# Data provided:
──────

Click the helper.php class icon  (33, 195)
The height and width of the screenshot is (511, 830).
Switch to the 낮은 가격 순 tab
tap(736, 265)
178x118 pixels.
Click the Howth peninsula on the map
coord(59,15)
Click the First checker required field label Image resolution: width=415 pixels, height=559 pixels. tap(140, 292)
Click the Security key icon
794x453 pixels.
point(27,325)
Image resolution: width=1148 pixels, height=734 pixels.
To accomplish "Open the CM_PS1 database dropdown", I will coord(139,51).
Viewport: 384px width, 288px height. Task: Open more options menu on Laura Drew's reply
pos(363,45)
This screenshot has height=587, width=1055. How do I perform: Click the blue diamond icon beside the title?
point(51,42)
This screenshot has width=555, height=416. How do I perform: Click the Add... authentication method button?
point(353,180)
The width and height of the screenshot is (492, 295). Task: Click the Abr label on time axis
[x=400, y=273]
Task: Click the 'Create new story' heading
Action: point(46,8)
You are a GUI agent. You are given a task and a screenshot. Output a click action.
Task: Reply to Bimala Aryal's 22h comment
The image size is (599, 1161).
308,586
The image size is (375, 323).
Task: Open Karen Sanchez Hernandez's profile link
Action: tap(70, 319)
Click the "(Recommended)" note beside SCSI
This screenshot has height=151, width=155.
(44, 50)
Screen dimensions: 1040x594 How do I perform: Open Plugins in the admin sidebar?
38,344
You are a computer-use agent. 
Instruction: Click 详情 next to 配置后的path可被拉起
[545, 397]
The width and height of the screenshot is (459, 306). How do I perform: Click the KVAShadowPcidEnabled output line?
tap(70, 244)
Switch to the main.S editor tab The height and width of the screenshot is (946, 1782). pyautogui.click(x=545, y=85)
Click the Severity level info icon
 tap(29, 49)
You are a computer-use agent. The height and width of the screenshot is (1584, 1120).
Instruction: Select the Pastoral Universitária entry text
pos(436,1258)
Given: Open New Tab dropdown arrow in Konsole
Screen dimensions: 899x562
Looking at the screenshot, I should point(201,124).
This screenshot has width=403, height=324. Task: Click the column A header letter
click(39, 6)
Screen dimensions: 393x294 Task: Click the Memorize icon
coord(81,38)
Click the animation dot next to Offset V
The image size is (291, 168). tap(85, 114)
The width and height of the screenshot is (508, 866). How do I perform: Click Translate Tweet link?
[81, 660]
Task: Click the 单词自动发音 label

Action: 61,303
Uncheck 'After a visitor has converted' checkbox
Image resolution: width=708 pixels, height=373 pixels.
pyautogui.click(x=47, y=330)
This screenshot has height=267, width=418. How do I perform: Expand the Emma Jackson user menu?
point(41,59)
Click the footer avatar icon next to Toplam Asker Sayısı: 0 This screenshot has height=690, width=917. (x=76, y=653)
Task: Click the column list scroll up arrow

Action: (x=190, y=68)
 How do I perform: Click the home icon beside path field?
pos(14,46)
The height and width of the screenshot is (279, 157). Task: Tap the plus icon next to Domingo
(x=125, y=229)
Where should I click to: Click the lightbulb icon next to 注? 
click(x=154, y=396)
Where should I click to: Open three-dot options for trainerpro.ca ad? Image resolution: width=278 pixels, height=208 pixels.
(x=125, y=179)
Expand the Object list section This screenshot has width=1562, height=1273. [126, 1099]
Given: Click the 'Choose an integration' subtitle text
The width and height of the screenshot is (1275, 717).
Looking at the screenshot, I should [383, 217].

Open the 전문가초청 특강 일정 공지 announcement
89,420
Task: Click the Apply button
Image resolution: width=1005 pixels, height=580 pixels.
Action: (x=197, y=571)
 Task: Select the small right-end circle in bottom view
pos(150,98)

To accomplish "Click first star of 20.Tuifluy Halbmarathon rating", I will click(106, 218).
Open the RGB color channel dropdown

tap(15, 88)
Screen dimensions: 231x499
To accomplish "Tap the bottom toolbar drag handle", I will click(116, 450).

──────

# What to produce:
Copy exactly the line that contains "Given: Click the" and every line after it through the end of the entries, with nothing added.

# Written response:
Given: Click the 'Choose an integration' subtitle text
The width and height of the screenshot is (1275, 717).
Looking at the screenshot, I should [383, 217].

Open the 전문가초청 특강 일정 공지 announcement
89,420
Task: Click the Apply button
Image resolution: width=1005 pixels, height=580 pixels.
Action: (x=197, y=571)
 Task: Select the small right-end circle in bottom view
pos(150,98)

To accomplish "Click first star of 20.Tuifluy Halbmarathon rating", I will click(106, 218).
Open the RGB color channel dropdown

tap(15, 88)
Screen dimensions: 231x499
To accomplish "Tap the bottom toolbar drag handle", I will click(116, 450).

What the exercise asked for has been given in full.